··· Available data

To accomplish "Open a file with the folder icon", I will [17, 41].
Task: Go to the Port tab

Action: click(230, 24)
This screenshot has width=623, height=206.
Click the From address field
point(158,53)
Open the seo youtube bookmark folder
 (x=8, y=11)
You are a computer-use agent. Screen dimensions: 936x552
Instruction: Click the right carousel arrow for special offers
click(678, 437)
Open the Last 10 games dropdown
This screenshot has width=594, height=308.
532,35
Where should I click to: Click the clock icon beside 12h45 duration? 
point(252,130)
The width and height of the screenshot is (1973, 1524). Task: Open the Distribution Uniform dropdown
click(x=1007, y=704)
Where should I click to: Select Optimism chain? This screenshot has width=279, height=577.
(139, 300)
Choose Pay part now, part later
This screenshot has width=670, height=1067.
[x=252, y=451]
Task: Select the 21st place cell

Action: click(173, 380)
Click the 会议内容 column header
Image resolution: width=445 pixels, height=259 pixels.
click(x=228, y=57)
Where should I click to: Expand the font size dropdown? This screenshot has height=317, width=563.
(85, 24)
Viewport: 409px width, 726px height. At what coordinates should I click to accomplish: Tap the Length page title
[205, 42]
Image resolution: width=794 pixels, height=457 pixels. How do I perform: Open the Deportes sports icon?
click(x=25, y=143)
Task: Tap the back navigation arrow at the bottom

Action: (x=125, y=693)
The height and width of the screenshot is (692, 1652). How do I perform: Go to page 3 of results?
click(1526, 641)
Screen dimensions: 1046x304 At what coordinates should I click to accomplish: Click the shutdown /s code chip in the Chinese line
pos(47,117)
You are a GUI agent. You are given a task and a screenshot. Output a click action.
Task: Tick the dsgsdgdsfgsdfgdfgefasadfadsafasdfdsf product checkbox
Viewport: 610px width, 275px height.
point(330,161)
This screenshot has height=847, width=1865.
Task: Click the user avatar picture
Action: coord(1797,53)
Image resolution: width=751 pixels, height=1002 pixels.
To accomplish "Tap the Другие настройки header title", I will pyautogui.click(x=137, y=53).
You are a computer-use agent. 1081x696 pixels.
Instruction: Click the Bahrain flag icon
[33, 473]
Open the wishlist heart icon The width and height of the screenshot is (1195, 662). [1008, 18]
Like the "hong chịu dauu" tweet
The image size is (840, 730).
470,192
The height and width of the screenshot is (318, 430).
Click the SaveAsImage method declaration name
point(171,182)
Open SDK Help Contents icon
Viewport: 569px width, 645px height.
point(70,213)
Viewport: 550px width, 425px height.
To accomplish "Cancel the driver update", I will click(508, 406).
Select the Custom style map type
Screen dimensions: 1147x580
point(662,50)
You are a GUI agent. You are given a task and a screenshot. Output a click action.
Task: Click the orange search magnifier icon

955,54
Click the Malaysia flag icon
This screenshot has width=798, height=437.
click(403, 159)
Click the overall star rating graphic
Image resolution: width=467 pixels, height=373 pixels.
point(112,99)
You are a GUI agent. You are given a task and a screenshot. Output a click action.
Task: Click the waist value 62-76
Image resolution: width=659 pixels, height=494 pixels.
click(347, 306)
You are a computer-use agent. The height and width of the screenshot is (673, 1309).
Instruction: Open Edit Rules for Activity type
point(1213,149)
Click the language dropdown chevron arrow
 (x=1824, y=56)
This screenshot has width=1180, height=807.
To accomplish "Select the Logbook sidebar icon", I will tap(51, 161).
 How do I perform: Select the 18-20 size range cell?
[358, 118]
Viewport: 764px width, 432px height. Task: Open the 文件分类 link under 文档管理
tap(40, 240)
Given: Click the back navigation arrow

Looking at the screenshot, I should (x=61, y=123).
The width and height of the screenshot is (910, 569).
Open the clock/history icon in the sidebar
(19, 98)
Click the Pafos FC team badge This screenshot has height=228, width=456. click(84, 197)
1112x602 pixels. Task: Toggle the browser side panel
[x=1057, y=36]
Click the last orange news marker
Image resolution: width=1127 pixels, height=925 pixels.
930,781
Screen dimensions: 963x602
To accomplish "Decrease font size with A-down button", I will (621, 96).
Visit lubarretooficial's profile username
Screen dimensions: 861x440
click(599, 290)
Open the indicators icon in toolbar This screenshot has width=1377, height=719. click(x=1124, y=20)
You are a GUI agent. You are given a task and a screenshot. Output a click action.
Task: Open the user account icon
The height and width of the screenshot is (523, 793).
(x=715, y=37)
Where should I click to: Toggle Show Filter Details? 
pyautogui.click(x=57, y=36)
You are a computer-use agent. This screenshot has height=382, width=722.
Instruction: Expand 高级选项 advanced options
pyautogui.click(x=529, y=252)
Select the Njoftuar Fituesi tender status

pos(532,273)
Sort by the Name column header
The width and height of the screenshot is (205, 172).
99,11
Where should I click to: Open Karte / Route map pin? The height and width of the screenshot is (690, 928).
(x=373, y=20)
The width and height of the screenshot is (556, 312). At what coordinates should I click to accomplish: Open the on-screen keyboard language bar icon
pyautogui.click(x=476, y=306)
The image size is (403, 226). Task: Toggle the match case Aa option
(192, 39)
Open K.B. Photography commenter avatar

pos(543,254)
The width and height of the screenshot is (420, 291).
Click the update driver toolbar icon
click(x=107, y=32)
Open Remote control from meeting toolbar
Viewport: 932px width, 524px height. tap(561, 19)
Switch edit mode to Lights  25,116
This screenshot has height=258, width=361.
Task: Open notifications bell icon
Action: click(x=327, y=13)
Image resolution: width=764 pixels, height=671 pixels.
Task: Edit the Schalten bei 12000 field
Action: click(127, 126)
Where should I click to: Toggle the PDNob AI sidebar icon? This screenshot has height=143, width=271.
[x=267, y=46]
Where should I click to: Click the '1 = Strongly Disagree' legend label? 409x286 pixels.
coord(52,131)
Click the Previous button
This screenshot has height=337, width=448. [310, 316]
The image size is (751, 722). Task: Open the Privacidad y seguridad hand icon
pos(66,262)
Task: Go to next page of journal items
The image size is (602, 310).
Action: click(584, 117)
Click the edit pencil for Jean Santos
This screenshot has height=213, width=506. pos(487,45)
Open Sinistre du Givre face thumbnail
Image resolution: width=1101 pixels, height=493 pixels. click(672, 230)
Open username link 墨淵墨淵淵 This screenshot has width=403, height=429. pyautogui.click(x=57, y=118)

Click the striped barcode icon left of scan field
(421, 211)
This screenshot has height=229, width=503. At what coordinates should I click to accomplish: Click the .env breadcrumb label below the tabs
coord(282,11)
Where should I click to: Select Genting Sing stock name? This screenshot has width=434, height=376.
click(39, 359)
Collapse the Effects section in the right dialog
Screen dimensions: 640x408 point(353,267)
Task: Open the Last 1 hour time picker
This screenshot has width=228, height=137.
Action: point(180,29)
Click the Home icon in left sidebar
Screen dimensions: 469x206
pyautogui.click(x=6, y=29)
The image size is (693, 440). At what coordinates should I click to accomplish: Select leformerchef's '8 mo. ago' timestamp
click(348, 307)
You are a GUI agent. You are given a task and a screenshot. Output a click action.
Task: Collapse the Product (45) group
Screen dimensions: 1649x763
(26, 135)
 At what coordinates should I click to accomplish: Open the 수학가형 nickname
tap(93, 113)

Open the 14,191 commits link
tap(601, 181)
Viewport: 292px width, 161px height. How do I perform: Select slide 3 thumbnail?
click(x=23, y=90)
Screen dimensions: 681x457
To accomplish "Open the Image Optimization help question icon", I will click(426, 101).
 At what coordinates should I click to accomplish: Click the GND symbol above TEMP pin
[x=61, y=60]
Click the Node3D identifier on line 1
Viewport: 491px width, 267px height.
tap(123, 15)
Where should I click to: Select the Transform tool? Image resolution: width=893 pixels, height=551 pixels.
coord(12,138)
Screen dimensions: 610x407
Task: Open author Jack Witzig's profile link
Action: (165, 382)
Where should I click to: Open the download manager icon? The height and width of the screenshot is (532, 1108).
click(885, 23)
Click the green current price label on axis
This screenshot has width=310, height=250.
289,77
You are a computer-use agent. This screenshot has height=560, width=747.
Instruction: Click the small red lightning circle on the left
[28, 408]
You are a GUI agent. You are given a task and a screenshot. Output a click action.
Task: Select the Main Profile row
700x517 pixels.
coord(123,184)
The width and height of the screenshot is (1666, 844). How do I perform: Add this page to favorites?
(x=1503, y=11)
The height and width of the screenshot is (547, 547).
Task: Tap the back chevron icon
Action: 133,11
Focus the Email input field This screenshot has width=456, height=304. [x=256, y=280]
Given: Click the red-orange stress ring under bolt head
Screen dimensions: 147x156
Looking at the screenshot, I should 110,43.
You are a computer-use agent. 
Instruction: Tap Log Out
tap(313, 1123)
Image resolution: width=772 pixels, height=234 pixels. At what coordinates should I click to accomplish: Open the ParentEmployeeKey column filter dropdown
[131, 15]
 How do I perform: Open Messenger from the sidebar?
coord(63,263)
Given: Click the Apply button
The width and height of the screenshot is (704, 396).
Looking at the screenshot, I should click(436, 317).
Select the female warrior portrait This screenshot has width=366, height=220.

······

Your answer should consist of each line above in which "computer" appears.

*Answer to this task*:
You are a computer-use agent. Screen dimensions: 936x552
You are a computer-use agent. 1081x696 pixels.
You are a computer-use agent. The height and width of the screenshot is (673, 1309).
You are a computer-use agent. This screenshot has height=382, width=722.
You are a computer-use agent. This screenshot has height=560, width=747.
You are a computer-use agent. 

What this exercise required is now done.